In her work, Martine Stig seems to be both attracted by the aura of authenticity, and critical with regard to the voyeuristic temptation of this photography. Her analysis of the "rules" of the snapshot led to a series of images of friends, staged so as to possess many of the properties of the classic snapshot, such as messy composition and awkward cropping by the frame. But what is most striking about them is that, undoubtedly in part because of our being accustomed to "documentary" fashion photographs, her images evoke inescapable associations with styling, and the extreme crops themselves alone seem inevitably to refer to film images. Yet there remains a certain degree of perplexity on the part of the viewer, and sympathy with the experiment, just as in her series of likewise staged, typical "photographic moments" in the life of a girl growing up.
Perhaps it is this ever more sharply developed feeling for the specific language of various photographic genres that set Martine Stig on the track of her most recent project: images of young men and women soon after sexual intercourse. What she wanted was to find a photographic equivalent of an expression, a look usually not witnessed by a third party, and yet which had to be - or could be - recognizable. It is hardly possible to be more voyeuristic, but what is ultimately at issue is the question of whether a photograph can record such a moment in an unambiguous manner. The answer, of course, is no, but that in no way detracts from the quality of Martine Stig's photographs. They are convincing simply as images of couples who are undeniably on intimate terms with each other and radiate a touching vulnerability - although that latter is partly a consequence of youth and of faces clearly somewhat dazzled by the light.
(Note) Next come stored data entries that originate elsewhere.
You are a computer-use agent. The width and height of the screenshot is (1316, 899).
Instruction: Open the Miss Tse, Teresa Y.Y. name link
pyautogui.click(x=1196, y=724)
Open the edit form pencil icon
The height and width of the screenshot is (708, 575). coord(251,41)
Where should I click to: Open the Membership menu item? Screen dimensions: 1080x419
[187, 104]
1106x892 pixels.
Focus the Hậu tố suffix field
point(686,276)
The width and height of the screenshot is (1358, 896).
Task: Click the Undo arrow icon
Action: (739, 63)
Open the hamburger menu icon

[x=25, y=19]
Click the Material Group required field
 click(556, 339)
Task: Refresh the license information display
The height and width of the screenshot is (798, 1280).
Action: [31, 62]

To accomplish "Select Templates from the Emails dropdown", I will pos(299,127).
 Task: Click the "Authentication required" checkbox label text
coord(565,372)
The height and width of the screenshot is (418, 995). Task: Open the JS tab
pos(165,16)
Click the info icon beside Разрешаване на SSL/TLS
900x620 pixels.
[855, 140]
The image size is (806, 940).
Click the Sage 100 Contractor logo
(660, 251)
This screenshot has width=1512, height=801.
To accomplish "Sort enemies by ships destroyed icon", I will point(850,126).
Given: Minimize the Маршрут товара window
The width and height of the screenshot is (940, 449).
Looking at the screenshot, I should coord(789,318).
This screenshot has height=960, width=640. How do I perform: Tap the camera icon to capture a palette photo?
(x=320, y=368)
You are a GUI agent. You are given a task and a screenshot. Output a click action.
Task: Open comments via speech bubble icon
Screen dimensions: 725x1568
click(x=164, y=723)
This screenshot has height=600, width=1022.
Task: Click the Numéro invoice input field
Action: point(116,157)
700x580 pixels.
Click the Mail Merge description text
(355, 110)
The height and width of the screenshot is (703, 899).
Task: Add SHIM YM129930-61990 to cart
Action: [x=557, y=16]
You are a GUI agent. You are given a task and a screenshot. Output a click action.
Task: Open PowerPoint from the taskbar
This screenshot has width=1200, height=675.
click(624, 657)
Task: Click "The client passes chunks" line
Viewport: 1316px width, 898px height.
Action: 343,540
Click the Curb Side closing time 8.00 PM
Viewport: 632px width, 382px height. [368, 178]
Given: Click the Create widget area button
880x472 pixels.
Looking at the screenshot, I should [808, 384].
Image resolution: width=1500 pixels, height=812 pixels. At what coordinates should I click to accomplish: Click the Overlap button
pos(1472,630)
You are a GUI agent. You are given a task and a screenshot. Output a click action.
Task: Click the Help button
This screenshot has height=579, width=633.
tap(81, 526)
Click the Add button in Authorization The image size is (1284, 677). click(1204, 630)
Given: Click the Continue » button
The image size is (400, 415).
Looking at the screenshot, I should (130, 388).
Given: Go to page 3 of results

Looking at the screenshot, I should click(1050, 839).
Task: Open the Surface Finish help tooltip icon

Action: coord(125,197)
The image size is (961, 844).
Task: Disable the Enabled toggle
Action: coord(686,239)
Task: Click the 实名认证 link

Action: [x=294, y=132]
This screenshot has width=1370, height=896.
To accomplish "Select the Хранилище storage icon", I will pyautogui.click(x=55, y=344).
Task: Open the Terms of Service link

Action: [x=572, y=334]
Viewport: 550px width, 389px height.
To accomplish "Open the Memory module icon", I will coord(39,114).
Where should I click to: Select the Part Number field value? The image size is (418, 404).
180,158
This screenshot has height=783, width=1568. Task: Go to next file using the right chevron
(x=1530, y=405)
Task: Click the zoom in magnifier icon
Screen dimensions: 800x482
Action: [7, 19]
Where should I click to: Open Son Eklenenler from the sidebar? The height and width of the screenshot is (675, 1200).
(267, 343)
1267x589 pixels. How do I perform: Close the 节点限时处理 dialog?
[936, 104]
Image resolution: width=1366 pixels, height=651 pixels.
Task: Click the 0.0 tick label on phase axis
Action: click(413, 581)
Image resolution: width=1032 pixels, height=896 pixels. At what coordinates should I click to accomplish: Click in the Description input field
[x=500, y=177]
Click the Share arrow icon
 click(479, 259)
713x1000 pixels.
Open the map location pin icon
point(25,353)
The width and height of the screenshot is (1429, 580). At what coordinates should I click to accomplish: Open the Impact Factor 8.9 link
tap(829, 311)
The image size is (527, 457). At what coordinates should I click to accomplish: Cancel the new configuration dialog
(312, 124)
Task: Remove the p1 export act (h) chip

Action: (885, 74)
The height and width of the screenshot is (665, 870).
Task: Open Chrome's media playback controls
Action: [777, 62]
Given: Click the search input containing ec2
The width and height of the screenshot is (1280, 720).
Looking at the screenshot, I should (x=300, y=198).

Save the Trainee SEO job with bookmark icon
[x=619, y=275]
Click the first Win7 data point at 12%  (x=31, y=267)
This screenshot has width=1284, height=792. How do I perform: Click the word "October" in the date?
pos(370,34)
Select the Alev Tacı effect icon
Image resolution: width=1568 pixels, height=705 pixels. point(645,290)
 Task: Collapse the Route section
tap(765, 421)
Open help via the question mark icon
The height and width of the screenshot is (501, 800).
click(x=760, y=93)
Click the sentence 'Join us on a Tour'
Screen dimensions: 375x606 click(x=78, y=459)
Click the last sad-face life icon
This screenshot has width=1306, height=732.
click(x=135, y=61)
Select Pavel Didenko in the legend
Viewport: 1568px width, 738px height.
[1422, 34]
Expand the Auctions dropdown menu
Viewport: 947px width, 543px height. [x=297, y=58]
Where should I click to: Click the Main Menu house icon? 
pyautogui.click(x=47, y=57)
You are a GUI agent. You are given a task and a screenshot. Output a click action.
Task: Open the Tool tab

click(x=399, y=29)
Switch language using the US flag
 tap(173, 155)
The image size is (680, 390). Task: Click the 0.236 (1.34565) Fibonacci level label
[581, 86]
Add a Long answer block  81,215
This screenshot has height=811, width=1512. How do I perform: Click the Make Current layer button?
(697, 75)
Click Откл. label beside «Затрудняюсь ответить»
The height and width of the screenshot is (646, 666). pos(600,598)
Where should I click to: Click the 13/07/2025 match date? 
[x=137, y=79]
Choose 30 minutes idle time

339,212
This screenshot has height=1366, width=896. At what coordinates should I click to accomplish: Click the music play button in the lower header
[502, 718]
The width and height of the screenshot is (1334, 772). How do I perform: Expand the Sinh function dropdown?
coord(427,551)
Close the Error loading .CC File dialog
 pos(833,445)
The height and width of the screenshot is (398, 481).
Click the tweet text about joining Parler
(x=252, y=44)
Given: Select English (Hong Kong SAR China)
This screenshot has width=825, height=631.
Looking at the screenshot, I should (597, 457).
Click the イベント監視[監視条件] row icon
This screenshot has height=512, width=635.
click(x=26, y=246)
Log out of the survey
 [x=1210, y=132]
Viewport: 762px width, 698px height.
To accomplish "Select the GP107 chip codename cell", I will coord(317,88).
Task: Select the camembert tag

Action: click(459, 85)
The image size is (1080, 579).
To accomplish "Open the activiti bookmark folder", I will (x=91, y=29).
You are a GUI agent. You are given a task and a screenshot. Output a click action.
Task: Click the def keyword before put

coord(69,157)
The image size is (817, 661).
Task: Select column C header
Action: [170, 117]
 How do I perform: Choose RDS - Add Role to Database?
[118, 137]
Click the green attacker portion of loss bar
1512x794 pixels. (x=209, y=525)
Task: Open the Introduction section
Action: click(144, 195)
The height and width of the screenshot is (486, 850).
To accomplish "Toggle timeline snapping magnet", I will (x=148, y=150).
Martine Stig opted for an extremely reserved staging and - except for the portrait of herself and her friend - she is herself absent from the moment of the thoroughly prepared shot. In order for a photograph to achieve as direct a meaning as she had in mind, other details would have been necessary. Now, hair styles, t-shirts, frontality, colour and size give these images a contemporary character, but photography is too thoroughly image to be able to get across a clear-cut message by means other than through the story that details - and captions - tell.